Die Hochzeits-Episode bremst „Sonic 2“ leider etwas aus.
Die Gag-Frequenz ist hingegen wieder gewohnt hoch. Darunter sind zwar erneut ein ganzer Haufen Rohrkrepierer – etwa wenn Sonic seinen Kontrahenten Knuckles mit einem arg erzwungenen Marvel-Zitat als Winter Soldier bezeichnet. Aber daneben gibt es eben mindestens genauso viele gelungene Pointen, die oft erst eine falsche Fährte legen und einen dann doch noch kalt erwischen. Dabei präsentiert sich vor allem Kultkomiker Jim Carrey („Dumm und dümmer“) einmal mehr voll in seinem Element.
Nach seinem Gaga-Auftritt in Teil 1 legt er diesmal schon allein optisch noch mal eine gehörige Schippe Verschrobenheit oben drauf. Als Glatzkopf mitsamt eines Schnurrbarts, der aussieht, als hätte Horst Lichter in eine Steckdose gefasst, ist er nun deutlich näher an der Videospielvorlage und es fehlt nur noch die kugelrunde Wampe, um das Erscheinungsbild perfekt zu machen. Das neue Styling hindert Jim Carrey übrigens nicht daran, dem ikonischen Schurken wieder seinen ganz eigenen Stempel aufzudrücken: Wo andere Bösewichte ihrem Wahnsinn mit einer uninspirierten, diabolischen Lache Ausdruck verleihen, schnappt sich der „Ace Ventura“-Star sein eigenes Bein und performt darauf ein Luftgitarrenriff, während um ihn herum Blitze wüten. Wenn schon durchgeknallt, dann auch richtig!
Dr. Robotnik (Jim Carrey) sieht seinem Videospiel-Pendant nun deutlich ähnlicher.
Lobenswert zu erwähnen sind auch die Action-Momente, die trotz der omnipräsenten CGI-Effekte recht haptisch und wuchtig wirken.
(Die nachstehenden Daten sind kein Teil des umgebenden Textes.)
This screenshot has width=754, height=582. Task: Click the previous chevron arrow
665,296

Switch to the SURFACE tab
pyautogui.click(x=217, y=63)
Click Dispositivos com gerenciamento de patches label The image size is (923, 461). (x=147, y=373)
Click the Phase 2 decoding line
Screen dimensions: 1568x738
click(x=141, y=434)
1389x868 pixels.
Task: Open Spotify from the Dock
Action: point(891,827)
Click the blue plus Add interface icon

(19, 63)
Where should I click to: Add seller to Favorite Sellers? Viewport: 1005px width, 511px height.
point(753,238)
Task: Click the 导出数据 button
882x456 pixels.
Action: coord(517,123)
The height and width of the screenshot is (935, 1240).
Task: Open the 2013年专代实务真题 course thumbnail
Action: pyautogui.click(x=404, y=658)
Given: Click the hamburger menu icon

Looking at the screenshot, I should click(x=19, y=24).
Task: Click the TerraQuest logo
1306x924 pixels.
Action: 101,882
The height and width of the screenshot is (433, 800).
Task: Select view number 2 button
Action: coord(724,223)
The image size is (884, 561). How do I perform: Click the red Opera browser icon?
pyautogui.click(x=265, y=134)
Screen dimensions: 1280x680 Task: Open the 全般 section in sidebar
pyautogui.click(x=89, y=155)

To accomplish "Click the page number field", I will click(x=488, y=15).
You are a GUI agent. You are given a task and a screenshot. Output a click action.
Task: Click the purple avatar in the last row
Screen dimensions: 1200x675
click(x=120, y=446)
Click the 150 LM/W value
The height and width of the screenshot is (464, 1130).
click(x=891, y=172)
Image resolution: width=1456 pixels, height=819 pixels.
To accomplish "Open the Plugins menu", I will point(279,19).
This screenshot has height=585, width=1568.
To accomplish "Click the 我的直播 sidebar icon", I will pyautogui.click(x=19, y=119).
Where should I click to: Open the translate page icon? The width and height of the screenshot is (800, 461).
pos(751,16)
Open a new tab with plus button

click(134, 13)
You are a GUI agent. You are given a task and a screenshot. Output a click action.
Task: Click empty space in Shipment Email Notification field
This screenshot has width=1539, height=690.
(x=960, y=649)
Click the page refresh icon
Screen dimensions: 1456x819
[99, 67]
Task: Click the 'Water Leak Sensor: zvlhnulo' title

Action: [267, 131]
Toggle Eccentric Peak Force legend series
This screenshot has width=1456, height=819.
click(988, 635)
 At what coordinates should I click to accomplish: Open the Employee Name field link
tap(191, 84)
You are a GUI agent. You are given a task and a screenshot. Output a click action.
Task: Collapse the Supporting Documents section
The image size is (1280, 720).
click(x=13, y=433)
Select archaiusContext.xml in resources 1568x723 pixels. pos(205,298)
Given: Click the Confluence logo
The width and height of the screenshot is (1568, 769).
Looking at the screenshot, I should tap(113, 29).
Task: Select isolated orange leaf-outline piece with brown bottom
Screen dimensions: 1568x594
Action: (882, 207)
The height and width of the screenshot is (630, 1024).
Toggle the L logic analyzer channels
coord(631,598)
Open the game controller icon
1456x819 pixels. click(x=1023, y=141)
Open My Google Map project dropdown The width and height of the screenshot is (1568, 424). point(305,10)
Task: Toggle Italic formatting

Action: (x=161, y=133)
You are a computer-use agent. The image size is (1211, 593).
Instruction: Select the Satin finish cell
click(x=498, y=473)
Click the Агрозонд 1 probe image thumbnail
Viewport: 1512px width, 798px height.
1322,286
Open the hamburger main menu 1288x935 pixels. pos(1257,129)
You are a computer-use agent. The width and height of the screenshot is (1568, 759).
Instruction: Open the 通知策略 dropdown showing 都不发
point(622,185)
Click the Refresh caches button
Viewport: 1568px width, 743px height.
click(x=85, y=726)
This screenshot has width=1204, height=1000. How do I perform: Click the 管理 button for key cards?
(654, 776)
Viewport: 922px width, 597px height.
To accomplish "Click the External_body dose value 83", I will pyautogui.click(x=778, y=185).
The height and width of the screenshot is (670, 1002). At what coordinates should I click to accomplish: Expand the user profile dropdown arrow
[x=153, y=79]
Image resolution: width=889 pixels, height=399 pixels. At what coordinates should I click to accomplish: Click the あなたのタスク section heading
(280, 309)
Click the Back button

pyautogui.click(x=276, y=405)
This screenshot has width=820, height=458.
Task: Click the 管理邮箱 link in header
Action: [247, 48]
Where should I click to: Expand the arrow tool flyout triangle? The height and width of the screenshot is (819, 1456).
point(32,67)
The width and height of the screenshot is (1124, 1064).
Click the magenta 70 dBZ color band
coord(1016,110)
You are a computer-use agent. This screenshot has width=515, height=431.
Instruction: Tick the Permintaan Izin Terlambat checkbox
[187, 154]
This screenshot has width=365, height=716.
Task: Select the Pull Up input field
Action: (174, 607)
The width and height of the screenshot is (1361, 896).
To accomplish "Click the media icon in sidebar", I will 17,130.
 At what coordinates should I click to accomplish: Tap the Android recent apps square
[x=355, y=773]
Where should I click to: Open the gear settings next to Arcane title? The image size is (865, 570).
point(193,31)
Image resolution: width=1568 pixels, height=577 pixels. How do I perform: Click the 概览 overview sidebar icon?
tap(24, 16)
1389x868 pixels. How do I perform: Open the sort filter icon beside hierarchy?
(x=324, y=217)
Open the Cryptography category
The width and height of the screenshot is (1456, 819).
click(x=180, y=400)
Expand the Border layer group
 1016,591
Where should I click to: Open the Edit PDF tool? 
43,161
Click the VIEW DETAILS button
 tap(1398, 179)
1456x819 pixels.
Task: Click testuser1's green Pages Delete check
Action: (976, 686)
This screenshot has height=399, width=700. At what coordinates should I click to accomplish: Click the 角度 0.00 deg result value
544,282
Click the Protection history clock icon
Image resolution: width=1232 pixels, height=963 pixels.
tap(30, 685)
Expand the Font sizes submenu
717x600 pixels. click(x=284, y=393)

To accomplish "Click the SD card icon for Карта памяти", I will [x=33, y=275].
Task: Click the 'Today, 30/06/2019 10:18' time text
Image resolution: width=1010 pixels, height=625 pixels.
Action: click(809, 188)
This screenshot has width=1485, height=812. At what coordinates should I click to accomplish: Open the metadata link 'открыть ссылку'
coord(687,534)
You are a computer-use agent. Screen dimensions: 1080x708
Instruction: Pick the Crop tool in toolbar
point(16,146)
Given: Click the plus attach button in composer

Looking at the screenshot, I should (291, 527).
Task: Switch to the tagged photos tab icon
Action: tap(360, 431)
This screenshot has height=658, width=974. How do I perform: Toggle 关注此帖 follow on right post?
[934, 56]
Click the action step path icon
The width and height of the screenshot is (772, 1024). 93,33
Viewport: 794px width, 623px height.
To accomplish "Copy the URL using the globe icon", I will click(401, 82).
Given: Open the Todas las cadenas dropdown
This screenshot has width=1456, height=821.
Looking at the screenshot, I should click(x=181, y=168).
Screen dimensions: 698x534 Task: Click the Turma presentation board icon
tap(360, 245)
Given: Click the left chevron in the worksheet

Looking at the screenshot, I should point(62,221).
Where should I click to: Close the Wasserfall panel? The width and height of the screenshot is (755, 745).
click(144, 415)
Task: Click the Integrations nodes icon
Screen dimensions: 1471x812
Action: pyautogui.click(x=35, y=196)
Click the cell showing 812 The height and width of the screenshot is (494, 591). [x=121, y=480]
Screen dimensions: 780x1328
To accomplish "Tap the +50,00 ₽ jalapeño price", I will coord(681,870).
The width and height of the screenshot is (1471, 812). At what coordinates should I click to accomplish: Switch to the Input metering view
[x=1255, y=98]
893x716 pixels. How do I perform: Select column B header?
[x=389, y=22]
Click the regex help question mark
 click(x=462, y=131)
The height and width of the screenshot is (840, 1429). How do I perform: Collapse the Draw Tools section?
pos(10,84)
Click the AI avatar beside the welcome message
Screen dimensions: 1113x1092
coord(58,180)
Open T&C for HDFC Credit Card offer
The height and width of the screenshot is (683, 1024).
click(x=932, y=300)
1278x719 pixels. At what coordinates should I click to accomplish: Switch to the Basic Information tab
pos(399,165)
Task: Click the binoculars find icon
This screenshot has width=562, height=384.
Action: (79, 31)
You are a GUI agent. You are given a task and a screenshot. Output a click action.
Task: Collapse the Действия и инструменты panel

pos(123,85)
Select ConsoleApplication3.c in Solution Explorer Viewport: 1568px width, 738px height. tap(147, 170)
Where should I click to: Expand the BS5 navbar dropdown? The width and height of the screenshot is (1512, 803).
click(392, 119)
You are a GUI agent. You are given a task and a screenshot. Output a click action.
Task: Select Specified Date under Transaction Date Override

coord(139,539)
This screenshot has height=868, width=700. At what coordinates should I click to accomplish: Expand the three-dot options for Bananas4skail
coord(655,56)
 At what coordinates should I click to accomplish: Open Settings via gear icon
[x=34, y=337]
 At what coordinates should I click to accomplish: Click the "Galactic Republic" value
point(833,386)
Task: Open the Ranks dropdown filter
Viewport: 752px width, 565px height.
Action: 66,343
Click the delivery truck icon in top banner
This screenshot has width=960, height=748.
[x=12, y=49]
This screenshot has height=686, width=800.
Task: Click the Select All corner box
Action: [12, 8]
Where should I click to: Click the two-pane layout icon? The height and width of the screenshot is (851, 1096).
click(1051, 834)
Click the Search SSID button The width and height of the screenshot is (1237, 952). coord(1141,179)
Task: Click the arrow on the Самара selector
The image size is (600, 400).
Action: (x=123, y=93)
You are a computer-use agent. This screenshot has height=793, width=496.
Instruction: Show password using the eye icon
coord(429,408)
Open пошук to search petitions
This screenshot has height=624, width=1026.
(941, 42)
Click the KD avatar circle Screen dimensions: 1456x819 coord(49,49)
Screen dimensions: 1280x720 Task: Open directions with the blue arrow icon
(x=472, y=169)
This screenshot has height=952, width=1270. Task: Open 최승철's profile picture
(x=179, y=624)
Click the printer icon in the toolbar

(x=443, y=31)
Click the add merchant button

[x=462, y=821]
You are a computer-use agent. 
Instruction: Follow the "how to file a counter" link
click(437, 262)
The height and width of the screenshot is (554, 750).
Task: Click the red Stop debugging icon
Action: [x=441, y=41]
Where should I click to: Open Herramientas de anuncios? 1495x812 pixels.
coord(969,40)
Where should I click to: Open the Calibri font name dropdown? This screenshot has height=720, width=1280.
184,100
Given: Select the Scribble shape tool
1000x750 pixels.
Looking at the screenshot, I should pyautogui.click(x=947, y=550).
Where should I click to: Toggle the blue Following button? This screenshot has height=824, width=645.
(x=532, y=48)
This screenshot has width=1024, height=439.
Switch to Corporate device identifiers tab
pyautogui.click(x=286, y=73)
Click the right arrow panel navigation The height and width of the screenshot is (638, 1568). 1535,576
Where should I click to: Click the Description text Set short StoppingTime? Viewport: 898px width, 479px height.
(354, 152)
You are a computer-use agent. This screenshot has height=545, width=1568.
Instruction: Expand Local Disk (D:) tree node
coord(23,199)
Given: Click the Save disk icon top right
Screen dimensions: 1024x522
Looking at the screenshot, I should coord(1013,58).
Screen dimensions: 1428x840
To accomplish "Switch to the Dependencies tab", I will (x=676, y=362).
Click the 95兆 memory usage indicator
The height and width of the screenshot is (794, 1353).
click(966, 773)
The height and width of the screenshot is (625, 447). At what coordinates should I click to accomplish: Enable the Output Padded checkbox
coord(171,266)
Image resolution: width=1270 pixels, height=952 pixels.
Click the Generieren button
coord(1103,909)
Wenn Sonic seine Energie auflädt, dann springt der Funke auch auf den Kinosaal über – und wenn Knuckles den vergleichsweise schwächlichen Sonic mit einem Bud-Spencer-Gedächtnis-Hieb unangespitzt in den Boden rammt, dann kneift man schon mal mitfühlend die Augen zusammen.
Bei all der Action, den Witzen, den Popkultur-Zitaten und dem Hochzeits-Chaos bleibt die Beziehung zwischen Sonic und seinem Ziehvater Tom, die den emotionalen Kern des Vorgängers ausmachte, allerdings zunehmend auf der Strecke. Hier kann der sympathische, aber deutlich weniger interessante Tails, der Sonic den Großteil seines Abenteuers hinüber begleitet, leider keinen adäquaten Ersatz liefern.
Fazit: Manche Schwerpunktsetzung (Stichwort: Hawaii-Hochzeit) leuchtet zwar nicht sofort ein, aber die schrulligen Figuren, der durchgeknallte Humor und die fetzige Inszenierung machen auch das Sequel zu einem rasanten Leinwandspaß.